Sobre o futuro do PSD, eis algumas análises, alguns desejos e alguns vaticínios:
  • Direita – essa palavra maldita, uma reflexão muito ácida de João Miguel Tavares no Público, pois não gostou nada de ler os três textos de figuras do PSD no Público que já citei atrás: “Basta ler três dias de opiniões de militantes do PSD para percebermos que António Costa já ganhou o próximo congresso dos sociais-democratas. As palavras que Passos Coelho antes usava agora queimam: “direita”, nunca mais; “liberal”, só em doses homeopáticas.”
  • Por um PSD que não é de esquerda é o desejo de Mário Amorim Lopes num texto no Observador onde se recordam as origens históricas dos conceitos de direita e esquerda (na Revolução Francesa), para concluir que “Precisamos de uma direita moderna, liberal, democrática e burguesa, que represente os homens e as mulheres que não vivem do Estado nem para o Estado. Precisamos de uma direita que não seja de esquerda.”
  • Tempos interessantes para a direita, uma crónica de Maria João Marques também no Observador que não se desvia muito dessa mesma linha: “Faria bem ao PSD escolher personagens não cinzentas, novas, que conheçam mais o país que a bolha do partido. Gente que saiba fazer oposição de forma aguerrida e sinta prazer por ir à cara à esquerda.” 
  • Santana e o bom senso, uma reflexão de Henrique Monteiro no Expresso Diário (paywall) onde elogia, certamente para surpresa de muitos, a evolução de Santana Lopes, considerando que, “Perante a atual crise do PSD Santana terá sido simultaneamente o mais verdadeiro e o mais prático. Não interessa recolher apoios de centenas de barões, são os militantes que votam (...); é óbvio que está a ponderar candidatar-se à liderança (...). [Mas] Aposto que Santana, por muito que pondere, não se vai meter naquele saco de gatos que vai ser o PSD nos próximos tempos.”
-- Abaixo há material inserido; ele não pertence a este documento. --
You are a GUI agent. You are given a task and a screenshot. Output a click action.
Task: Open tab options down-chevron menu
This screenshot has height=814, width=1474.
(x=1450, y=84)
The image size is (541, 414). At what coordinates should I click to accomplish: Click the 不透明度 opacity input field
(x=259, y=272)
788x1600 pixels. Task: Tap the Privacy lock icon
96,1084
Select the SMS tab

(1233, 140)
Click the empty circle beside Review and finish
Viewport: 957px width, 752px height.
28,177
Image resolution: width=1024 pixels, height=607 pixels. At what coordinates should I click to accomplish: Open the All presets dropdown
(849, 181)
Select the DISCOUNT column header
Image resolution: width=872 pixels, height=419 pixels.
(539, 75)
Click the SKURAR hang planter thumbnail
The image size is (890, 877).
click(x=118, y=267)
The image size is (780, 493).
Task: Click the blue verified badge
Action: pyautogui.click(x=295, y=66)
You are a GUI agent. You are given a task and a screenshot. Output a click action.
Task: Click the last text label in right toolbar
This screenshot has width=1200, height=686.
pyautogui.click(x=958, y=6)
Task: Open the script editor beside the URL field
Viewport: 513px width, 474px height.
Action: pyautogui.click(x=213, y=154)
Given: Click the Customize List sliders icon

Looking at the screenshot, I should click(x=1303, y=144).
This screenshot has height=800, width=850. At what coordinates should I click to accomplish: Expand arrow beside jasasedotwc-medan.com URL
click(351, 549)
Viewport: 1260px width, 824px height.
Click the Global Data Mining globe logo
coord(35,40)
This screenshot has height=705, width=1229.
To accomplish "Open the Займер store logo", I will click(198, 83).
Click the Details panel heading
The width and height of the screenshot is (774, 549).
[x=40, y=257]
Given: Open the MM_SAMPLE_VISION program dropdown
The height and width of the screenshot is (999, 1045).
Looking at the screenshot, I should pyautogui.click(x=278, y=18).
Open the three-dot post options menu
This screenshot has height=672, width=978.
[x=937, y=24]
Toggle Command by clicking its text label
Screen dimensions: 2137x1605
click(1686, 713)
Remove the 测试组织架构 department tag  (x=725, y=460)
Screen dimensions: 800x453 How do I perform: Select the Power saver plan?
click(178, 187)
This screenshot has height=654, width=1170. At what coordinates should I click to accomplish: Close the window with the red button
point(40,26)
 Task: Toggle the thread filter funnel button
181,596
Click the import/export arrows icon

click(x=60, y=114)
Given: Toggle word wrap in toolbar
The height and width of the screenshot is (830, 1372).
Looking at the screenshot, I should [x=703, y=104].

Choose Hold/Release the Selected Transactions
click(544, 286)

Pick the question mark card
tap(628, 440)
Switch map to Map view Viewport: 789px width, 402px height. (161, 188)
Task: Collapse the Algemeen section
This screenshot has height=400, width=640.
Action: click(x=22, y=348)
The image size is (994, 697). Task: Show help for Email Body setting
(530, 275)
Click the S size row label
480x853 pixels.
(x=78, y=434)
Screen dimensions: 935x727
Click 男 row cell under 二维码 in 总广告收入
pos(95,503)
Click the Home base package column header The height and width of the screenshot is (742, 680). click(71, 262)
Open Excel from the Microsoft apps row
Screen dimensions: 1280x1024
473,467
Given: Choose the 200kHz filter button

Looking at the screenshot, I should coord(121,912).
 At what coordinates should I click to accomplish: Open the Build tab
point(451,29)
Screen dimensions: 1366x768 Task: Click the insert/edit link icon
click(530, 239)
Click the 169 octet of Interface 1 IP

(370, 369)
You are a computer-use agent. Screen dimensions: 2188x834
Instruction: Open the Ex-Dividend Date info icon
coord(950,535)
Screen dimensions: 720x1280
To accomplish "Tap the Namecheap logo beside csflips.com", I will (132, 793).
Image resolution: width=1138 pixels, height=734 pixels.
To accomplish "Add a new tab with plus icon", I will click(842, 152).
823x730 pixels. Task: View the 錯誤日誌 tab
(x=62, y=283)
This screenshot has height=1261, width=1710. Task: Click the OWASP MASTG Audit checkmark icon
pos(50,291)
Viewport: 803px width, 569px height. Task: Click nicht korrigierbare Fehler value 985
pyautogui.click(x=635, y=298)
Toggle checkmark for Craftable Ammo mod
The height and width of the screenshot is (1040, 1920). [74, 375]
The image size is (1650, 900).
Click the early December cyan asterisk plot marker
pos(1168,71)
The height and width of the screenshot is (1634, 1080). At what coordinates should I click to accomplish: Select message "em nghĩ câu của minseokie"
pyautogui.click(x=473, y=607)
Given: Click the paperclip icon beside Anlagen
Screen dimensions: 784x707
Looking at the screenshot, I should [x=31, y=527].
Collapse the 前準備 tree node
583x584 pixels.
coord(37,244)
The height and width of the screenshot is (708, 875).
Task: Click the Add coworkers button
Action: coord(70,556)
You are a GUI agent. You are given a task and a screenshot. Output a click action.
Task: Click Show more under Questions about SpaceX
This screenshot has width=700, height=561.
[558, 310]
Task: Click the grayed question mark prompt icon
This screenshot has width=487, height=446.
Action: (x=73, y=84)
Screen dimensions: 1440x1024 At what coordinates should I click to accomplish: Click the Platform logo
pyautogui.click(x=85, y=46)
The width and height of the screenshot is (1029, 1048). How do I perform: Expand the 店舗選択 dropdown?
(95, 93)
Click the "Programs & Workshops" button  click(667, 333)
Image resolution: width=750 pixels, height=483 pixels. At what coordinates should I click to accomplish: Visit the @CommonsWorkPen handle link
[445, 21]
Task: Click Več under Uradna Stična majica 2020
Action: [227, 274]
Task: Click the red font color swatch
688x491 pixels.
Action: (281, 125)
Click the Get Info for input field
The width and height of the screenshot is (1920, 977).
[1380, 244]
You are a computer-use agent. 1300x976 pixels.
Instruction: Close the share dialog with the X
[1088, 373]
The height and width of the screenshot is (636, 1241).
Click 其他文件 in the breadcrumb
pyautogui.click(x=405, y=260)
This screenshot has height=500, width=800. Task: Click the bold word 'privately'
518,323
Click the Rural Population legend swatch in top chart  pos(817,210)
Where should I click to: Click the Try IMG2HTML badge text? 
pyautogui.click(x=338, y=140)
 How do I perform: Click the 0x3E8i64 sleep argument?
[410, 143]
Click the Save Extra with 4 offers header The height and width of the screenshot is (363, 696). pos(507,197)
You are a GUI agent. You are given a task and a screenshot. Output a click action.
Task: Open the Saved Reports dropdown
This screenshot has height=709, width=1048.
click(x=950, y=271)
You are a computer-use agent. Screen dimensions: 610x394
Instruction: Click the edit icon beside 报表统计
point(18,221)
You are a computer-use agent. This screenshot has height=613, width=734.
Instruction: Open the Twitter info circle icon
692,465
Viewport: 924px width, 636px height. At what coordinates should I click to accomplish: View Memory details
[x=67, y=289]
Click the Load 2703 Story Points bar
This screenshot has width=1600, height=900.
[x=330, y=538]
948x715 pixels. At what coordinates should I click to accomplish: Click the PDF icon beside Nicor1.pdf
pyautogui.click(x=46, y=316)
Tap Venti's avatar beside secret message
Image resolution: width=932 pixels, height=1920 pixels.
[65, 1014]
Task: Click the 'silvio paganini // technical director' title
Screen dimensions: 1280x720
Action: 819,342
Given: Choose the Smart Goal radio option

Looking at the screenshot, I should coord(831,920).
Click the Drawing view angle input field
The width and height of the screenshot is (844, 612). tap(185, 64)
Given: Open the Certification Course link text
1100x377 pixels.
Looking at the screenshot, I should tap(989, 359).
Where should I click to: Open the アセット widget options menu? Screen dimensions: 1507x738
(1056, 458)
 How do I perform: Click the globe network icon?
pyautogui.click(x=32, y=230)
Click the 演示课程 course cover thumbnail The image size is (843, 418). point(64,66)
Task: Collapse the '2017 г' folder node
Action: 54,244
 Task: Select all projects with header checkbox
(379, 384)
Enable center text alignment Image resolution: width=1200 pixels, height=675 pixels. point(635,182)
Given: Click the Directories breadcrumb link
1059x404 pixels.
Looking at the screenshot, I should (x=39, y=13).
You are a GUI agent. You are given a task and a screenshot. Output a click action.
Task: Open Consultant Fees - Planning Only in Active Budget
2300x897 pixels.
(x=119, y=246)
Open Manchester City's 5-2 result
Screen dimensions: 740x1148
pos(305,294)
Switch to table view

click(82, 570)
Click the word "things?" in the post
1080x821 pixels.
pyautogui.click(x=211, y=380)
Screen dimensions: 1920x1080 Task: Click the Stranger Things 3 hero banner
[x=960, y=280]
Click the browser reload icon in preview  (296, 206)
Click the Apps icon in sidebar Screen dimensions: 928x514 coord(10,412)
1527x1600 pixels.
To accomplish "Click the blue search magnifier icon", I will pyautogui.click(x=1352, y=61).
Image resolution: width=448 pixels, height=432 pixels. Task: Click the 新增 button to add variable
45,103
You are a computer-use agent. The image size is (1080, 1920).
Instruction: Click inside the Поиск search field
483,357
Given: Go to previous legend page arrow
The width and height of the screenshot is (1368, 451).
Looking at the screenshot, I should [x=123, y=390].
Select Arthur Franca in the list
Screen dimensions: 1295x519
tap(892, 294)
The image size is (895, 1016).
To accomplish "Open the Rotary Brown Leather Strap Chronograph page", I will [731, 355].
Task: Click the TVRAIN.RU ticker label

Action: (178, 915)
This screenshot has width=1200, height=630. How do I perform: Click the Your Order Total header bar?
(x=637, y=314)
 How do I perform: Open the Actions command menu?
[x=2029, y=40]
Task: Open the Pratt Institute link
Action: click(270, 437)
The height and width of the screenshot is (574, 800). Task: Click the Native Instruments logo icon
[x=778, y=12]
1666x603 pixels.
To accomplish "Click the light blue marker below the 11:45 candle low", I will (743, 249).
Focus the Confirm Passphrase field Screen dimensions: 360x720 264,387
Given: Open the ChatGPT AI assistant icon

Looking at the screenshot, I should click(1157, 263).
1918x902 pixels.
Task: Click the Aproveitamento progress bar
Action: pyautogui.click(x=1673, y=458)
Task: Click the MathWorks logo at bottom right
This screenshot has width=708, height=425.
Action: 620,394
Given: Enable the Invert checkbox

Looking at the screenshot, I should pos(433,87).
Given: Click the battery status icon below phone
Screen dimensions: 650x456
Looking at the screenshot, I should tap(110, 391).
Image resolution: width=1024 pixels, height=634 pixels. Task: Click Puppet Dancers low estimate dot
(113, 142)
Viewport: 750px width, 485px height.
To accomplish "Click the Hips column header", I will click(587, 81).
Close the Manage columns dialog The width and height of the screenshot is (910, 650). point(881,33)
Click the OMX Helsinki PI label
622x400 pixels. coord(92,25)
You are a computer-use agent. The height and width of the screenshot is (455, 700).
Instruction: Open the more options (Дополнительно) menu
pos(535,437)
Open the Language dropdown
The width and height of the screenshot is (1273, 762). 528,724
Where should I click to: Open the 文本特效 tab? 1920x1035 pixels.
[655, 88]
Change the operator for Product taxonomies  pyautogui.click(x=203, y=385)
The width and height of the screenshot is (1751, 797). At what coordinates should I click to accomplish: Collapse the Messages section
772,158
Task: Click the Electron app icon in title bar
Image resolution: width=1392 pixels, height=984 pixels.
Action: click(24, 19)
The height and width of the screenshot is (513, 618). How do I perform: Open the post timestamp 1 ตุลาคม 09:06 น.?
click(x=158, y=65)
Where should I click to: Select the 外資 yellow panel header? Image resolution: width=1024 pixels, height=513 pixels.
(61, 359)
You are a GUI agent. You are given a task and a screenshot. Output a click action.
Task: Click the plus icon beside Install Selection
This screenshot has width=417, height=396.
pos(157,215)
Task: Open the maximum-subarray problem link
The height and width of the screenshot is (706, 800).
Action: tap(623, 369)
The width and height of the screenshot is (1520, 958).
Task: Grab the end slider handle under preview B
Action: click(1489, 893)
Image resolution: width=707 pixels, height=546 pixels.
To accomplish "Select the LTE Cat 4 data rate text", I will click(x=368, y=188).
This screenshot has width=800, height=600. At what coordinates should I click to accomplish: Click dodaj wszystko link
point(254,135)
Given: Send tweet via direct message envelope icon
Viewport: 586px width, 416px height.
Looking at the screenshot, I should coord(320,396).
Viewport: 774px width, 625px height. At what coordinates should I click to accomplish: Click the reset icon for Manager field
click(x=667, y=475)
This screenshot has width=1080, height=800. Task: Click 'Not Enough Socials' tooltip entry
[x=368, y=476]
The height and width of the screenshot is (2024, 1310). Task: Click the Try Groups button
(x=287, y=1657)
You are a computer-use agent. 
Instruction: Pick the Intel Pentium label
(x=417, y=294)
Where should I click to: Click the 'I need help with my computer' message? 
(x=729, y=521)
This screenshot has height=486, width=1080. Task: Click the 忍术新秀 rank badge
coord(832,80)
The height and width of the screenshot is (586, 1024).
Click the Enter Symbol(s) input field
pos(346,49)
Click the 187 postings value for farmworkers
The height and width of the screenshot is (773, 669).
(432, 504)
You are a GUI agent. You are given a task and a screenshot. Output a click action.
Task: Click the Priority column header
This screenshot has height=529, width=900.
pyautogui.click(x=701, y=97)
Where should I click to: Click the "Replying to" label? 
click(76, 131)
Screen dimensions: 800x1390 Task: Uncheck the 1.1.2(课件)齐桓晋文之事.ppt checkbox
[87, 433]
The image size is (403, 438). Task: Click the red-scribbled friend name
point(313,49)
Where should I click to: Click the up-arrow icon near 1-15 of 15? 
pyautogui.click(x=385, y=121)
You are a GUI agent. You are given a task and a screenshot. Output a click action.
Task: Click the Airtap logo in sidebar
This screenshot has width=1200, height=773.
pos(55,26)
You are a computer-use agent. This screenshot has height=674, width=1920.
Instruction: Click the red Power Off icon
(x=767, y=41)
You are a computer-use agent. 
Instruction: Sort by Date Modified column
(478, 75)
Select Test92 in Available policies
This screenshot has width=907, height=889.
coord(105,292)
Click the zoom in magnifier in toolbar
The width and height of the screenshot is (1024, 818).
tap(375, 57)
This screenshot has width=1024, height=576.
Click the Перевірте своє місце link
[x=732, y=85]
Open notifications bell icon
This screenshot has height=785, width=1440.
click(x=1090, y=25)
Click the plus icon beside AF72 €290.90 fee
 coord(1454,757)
  • Rui Rio e o piscar de olho do bloco central, a análise de Daniel Oliveira, também no Expresso Diário (paywall), a uma possível liderança do antigo autarca do Porto, sendo que prevê: “duas linhas de ação só aparentemente contraditórias: um conjunto de propostas demagógicas sobre o sistema político e funcionamento dos órgãos de soberania (...) e uma aproximação ao velho bloco central”.
 
Guardei para o fim um curto vídeo de opinião, que eu próprio gravei no Observador – O velho PSD procura um António Costa laranja? – e onde noto que Rui Rio tem 60 anos, Ângelo Correia 72 e Ferreira Leite 76, pelo que “a política portuguesa às vezes cheira a mofo porque os partidos têm uma enorme dificuldade de renovação". Também defendo que os sociais-democratas não devem procurar um líder à imagem de Costa, até porque Portugal precisa de alternativas, não de alternâncias.
 
E por hoje é tudo. Desejo-vos um bom fim-de-semana, e aproveitem que, pelo menos aqui por Portugal Continental o tempo continua quente e agradável. Ao menos isso (se nos esquecermos da seca, claro está).